The ILO has no influence on any decisions in Russia today. It cannot be assumed that the influence of the ILO to defend workers' rights will increase in Russia if the FNPR is represented in the Governing body. The election of a FNPR representative to the ILO will not change anything for the better for Russian workers.


Some democratic trade unions have closer contacts with Russian trade unions through the BRICS Trade Union Forum and seem inclined to vote for a Russian representative. For quite different reasons, the BRICS countries and their trade unions sympathise with the idea of a multipolar world and hold critical views of the dominant global financial institutions and the hegemonic role of rich industrialised countries. But while countries from the Global South have ample reason to be critical of a globalisation shaped by Western dominance, such geopolitical considerations are not convincing reasons to vote for a puppet trade union of a regime that opposes everything the trade union movement stands for.


Trade union unity is important in a time of rising geopolitical tensions, but it needs to be based on common values and principles. With its unconditional backing of Putin's dictatorship, his vision of a Russian empire, and the war against Ukraine, the FNPR has made its choice.
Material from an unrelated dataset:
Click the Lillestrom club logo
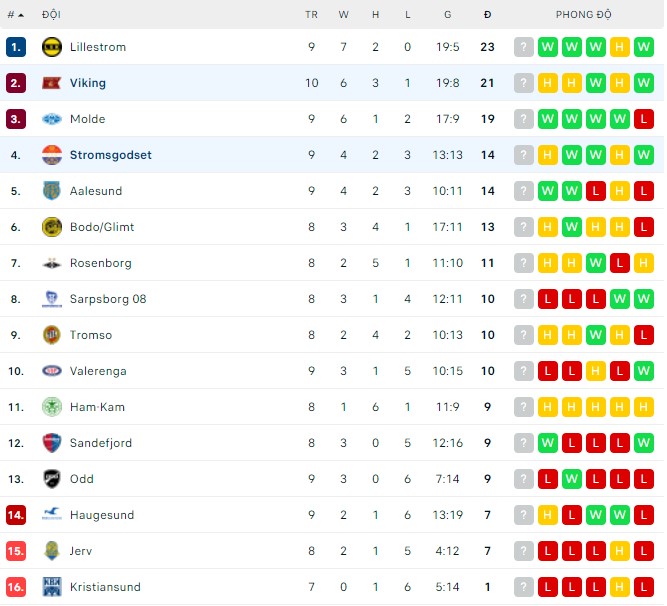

It has opted against the basic values of the international democratic trade union movement.


The trade unions in Ukraine are waging two fights, one for their country's freedom and one against the market liberalism of their government. They urgently need the ILO's support to change government policies that undermine workers' rights and labour protections in the name of economic reform. Ukrainian democracy is not perfect, and maintaining democracy in times of war is not easy. That is why Ukrainian trade unions are in urgent need of international solidarity.


It took the Ukrainian trade unions some time to propose a joint candidate for the ILO Governing Body, but in a last-minute decision, the ITUC managed to include them in the third list of substitute delegates. This decision, which will ensure their presence at the ILO, is important not only for the Ukrainian trade unions but also for the international democratic trade union movement and the ITUC's campaign for democracy.

The upcoming vote at the International Labour Conference is a call for each and every individual trade union to take a position based on its trade union values, its political vision and its moral compass. How workers' delegates will use their 19th vote will be a global signal. Let us hope that they will not fail to support the aspiration of the workers of the world to make strong, independent and democratic trade unions the voice of the workers at the ILO. The fewer votes the FNPR candidate gets the stronger the signal.